Fragmentos
No estoy segura de cómo empezar esta bitácora, ni cómo plantearla.
Antes de que todos os lancéis a postear que me anime y que no es el fin del mundo, aviso que estoy bien ^^ soy fuerte y sonrío y estoy bien.
Simplemente, quiero compartir aquí (por consejo de un amigo) un pequeño fragmento escrito en el que trato de plasmar uno de tantos sentimientos que aletean en nuestra alma. Espero que os guste.
Y siendo friki, no os diré que no lloréis, pues no todas las lágrimas son amargas.
"Dolor. Llanto contenido. Vacío. Cristales rotos en las oscuras aceras de la ciudad envuelta en niebla.
Oscuridad. Frío. Ráfagas de viento que desgarran trozo a trozo.

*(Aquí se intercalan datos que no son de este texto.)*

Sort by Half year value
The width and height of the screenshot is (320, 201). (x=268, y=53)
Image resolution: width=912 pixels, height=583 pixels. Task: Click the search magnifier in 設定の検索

Desnuda, sin abrigo, vago por este laberinto negro que yo misma he creado a mi alrededor. Voy clavando los cristales en mis pies descalzos, dejando un rastro carmesí de huellas y de pasado. De mis muñecas chorrea la sangre de unas venas cortadas con el filo de la Luna, goteando para unirse a lágrimas de sal y de memoria.
Ensartadas en mi pecho, mil lanzas hechas de una voz, fabricadas con palabras. Me atraviesan, no me importa, no pueden destruír nada, ya no queda nada. En un pecho vacío no late un corazón.
Una y otra vez el dolor martillea mi ser, mi mente, mi cuerpo. Constante como un reloj, tic-tac tic-tac, cada golpe es una nueva faceta de la gema del sufrimiento. Tiene mil caras, y hoy quiero verlas todas.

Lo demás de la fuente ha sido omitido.